> **ARTICLE**:

# 12 USC 411 and Lawful Money



## palani (Jun 12, 2005)

> 411. Issuance to reserve banks; nature of obligation; redemption
> Federal reserve notes, to be issued at the discretion of the Board of Governors of the Federal Reserve System for the purpose of making advances to Federal reserve banks through the Federal reserve agents as hereinafter set forth and *for no other purpose*, are authorized. The said notes shall be obligations of the United States and shall be receivable by all national and member banks and Federal reserve banks and for all taxes, customs, and other public dues. *They shall be redeemed in lawful money on demand at the Treasury Department of the United States, in the city of Washington, District of Columbia, or at any Federal Reserve bank.*


Has anyone attempted to redeem FRNs for lawful money? 

Does this federal code mean that FRNs are somehow different from lawful money?


----------



## brreitsma (Jan 14, 2003)

> **YOUR GOAL**:
Copy out the forum thread on 12 USC 411 and lawful money above in full, word for word.

> **SUPPLIED DATA**:
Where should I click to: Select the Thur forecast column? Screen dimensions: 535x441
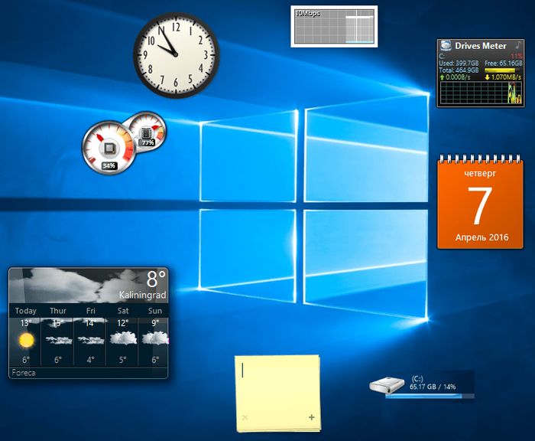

> **EXERCISE ANSWER**:
# 12 USC 411 and Lawful Money



## palani (Jun 12, 2005)

> 411. Issuance to reserve banks; nature of obligation; redemption
> Federal reserve notes, to be issued at the discretion of the Board of Governors of the Federal Reserve System for the purpose of making advances to Federal reserve banks through the Federal reserve agents as hereinafter set forth and *for no other purpose*, are authorized. The said notes shall be obligations of the United States and shall be receivable by all national and member banks and Federal reserve banks and for all taxes, customs, and other public dues. *They shall be redeemed in lawful money on demand at the Treasury Department of the United States, in the city of Washington, District of Columbia, or at any Federal Reserve bank.*


Has anyone attempted to redeem FRNs for lawful money? 

Does this federal code mean that FRNs are somehow different from lawful money?


----------



## brreitsma (Jan 14, 2003)